Our annotating UI will be like this:

Alternatives

Confirm that alternative approaches have been evaluated and explain those alternatives briefly.

Rationale

Why the currently proposed design was selected over alternatives?

What would be the impact of going with one of the alternative approaches?

Is the evaluation tentative, or is it recommended to use more time to evaluate different approaches?

Drawbacks

Describe any particular caveats and drawbacks that may arise from fulfilling this particular request?

Useful References

Describe useful parallels and learnings from other requests, or work in previous projects.

What similar work have we already successfully completed?: we have made an instance to crop bdrc images.

Is this something that have already been built by others?

What other related learnings we have?

Are there useful academic literature or other articles related with this topic? (provide links)

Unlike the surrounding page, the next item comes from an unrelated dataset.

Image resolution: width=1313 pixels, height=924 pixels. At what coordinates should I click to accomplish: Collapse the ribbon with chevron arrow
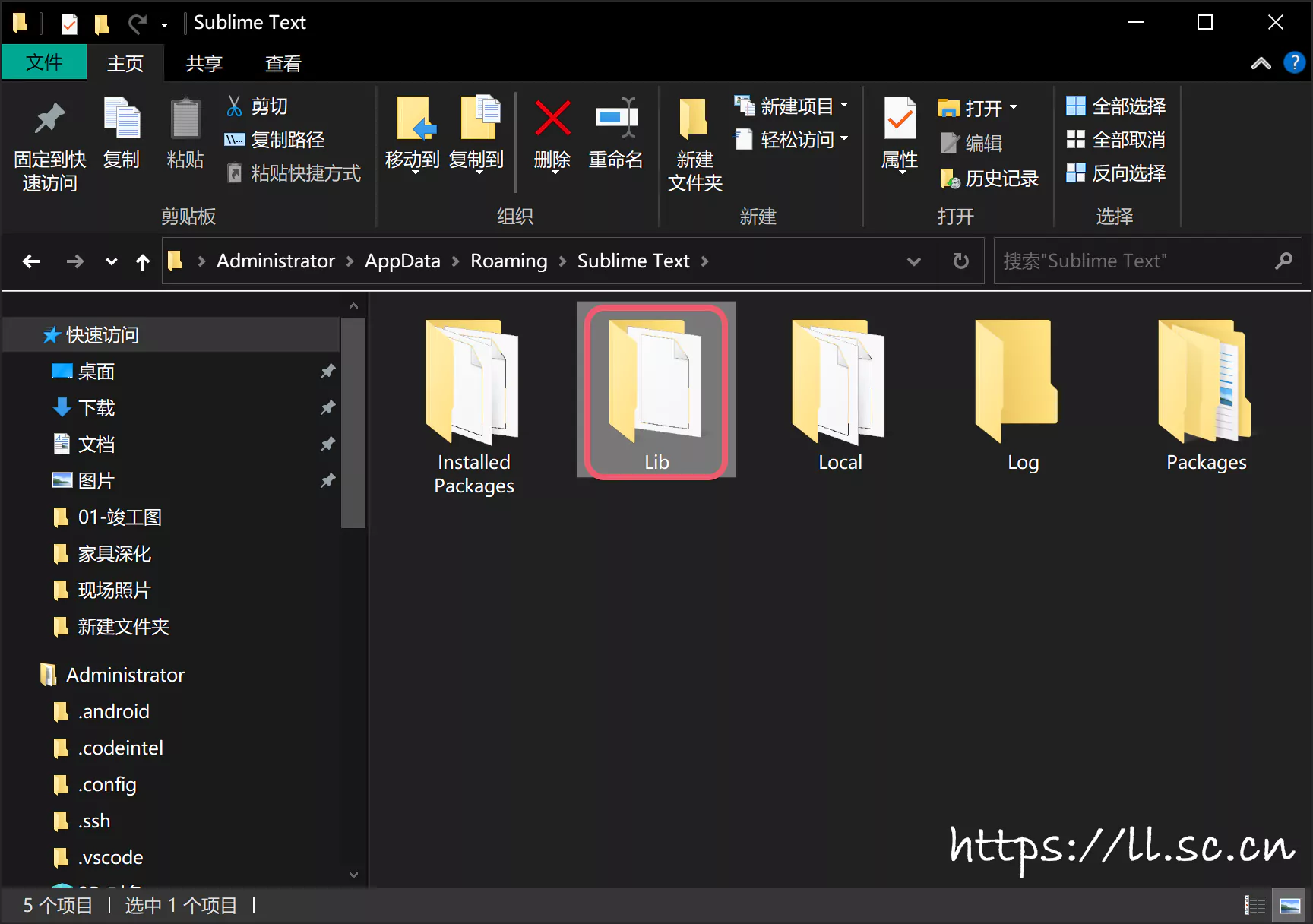tap(1261, 63)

Have we built a relevant prototype previously?

Do we have a rough mock for the UI/UX?

Do we have a schematic for the system?

Unresolved Questions

What is there that is unresolved (and will be resolved as part of fulfilling this request)?

Are there other requests with same or similar problems to solve?

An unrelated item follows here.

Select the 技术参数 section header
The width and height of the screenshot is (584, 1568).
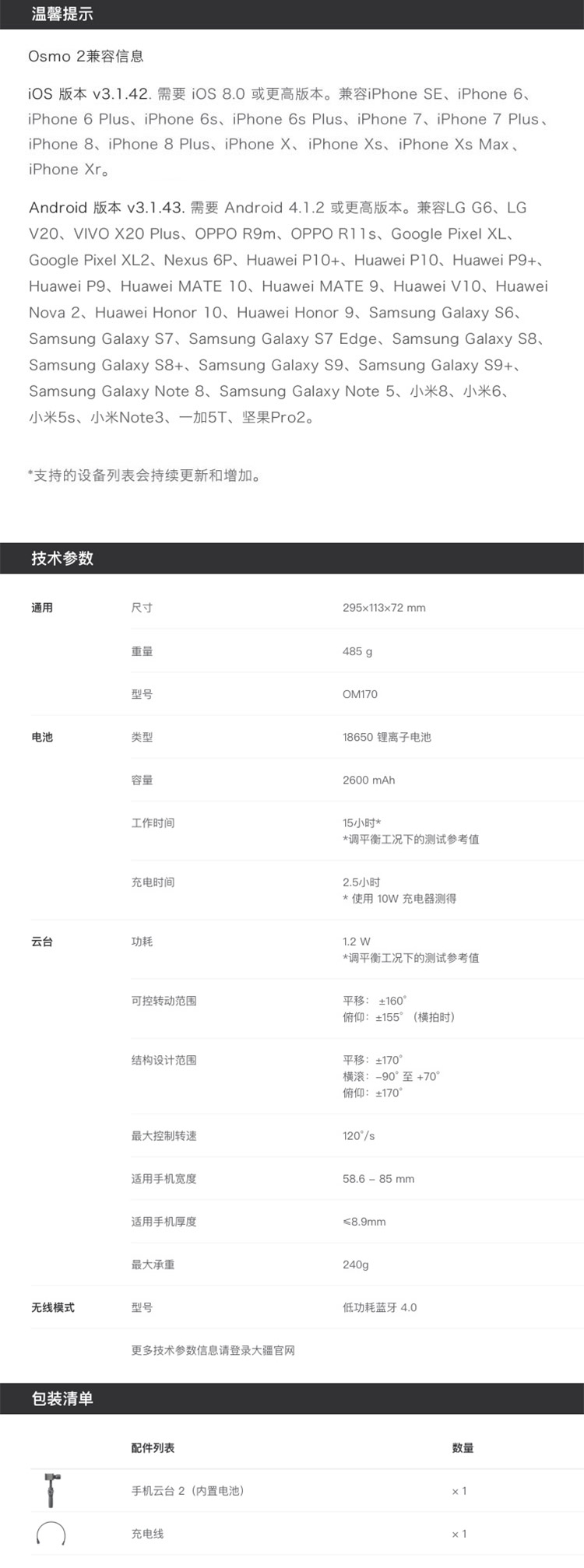click(x=62, y=558)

Parts of the System Affected

Which parts of the current system are affected by this request?

What other open requests are closely related with this request?

Does this request depend on fulfillment of any other request?

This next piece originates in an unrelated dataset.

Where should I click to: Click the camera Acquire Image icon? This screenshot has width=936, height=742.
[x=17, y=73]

Does any other request depend on the fulfillment of this request?*

Future possibilities

How do you see the particular system or part of the system affected by this request be altered or extended in the future.

Infrastructure

Describe the new infrastructure or changes in current infrastructure required to fulfill this request.

Testing

Describe the kind of testing procedures that are needed as part of fulfilling this request.

Documentation

Describe the level of documentation fulfilling this request involves. Consider both end-user documentation and developer documentation.

Version History

v.0.2

Recordings

Meeting minutes (@eric86y, @eroux , @ngawangtrinley , @ta4tsering , @kaldan007 )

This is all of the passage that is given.